Falso specchio – Finalmente documentario

(Rubrica a cura di Silvio Grasselli)

falso-specchio-interno.jpg05/05/09 – Ancora da Lisbona. A due giorni dalla chiusura del festival, con i premi gia consegnati, non resta che il tempo per alcuni appunti sparsi. Il primo riguarda il nuovo interesse e la nuova domanda nel pubblico e in certa critica internazionale per il documentario politico. Una delle due nuove sezioni dell`Indie Lisboa di quest`anno era per l`appunto tutta dedicata al docuemntario sociale, d`inchiesta e di reportage “politico”. E forse non è un caso che il più prestigioso festival dedicato al documentario, Vision du Reel (Nyon 23-29 aprile 2009), abbia tributato il suo maggior riconoscimento a “L`encerclement – La democratie dans les rets du neoliberisme” di Richard Brouillette, film canadese presentato anche qui, a Lisbona, in Pulasr do mundo, sezione patrocinata da Amnesty International e riservata al cinema documentario engage, e che alla fine anche qui il film si sia guadagnato una menzione speciale e il premio del pubblico per il miglior lungometraggio. Un film-pamphlet, un vero e proprio “trattato cinematografato” che mescolando testimonianze e interviste, immagini di repertorio e nuove documentazioni, monta un discorso ampio e cadenzato sull`economia mondiale e le conseguenze del neoliberismo. Uno spazio appena maggiore lo riserviamo invece alla riconferma di una delle piu grandi documentariste del cinema contemporaneo, Heddy Honigmann, che con “El olvido” (“Oblivion”, 2009) torna nella sua Lima a grande distanza di tempo dalle precedenti incursioni (tra le quali la piu celebre e celebrata e “Metal and melancholy” del 1994) non per approssimare un generico ritratto d`una città  o d`una nazione, quanto piuttosto per tentare una ricongnizione nel ricordo e nell`identità  d`un popolo attraverso lo sguardo lucido dei “servitori dei potenti”, dei cameriei, degli artigiani, dei saltimbanchi. Attraverso il dialogo (senza negare ai microfoni la presenza della propria voce) e l`osservazione Honigmann procede nella sua ricerca sulla memoria che i peruviani conservano dei passati dittatori, dei soprusi, delle ingiustizie patite; una ricerca sulla capacità  di agire e reagire, di sopravvivere.

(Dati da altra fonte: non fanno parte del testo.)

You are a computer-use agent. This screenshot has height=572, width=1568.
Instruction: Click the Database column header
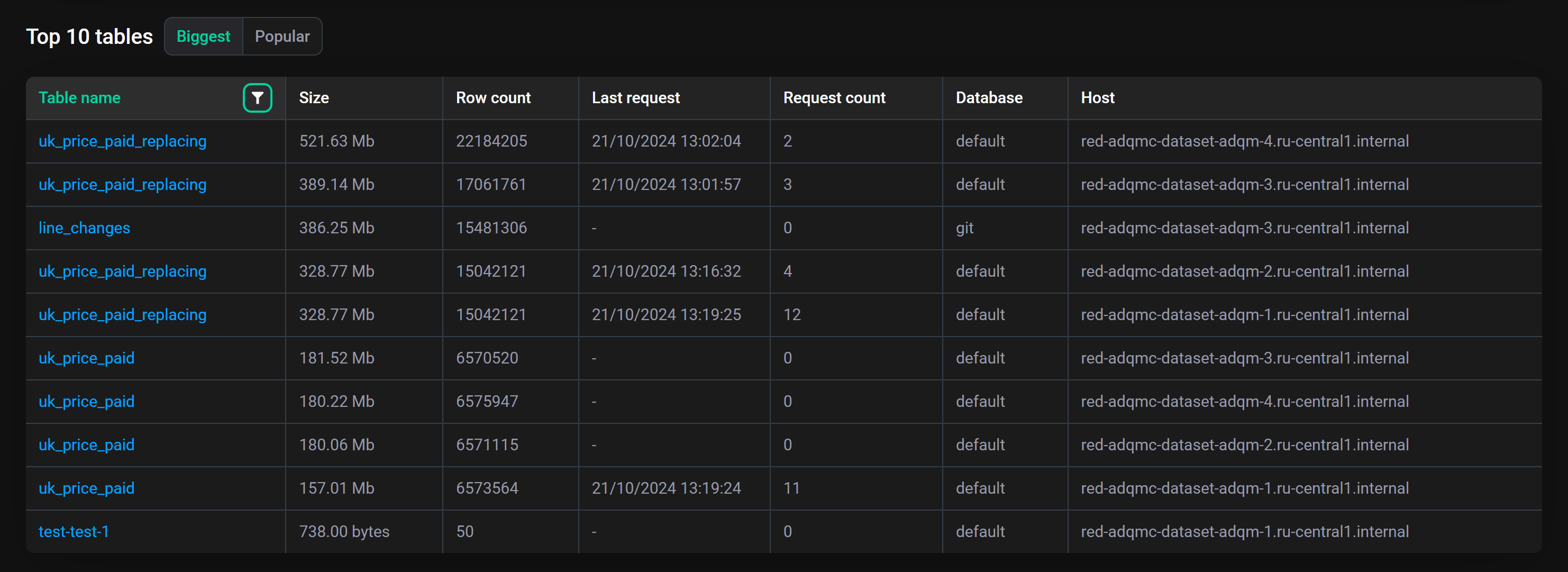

Ultima piccola nota per due piccoli film, altrimenti persi nel mare magnum dei programmi dedicati ai cortometraggi. La prima segnalazione per il documentario tedesco “Cosmic Station”, di Bettina Timm. Un film di appena mezz`ora che nel racconto della vita sospesa e abbandonata d`un piccolo gruppo di scienziati rimasti da soli a condurre le proprie importanti ricerche in una base scientifica in rovina dopo la caduta dell`Unione Sovietica, mette la malinconica poesia dei monti armeni, dei giorni solitari di questi paradigmatici superstiti; la cronaca scientifica dei limiti estremi della fisica contemportanea e la riflessione filosofica di scienziati eremiti certi del naturale confine tra scienza e religione. Poi il danese “12 Notes down” di Andreas Koefoed, mostrato nella sezione Indie Junior dedicata ai piccoli. Si tratta di nuovo d`un film di mezz`ora, il breve ed emozionante racconto degli utlimi giorni di Jorgis – quattordicenne protagonista, nel pieno dello sviluppo adolescenziale – corista nell`ensemble delle voci bianche della scuola. Un inconsueto punto di vista sulla difficoltà  di crescere, sulla durezza di alcune scelte inevitabili, sul senso profondo, bello e terribile, della rinuncia. A martedi.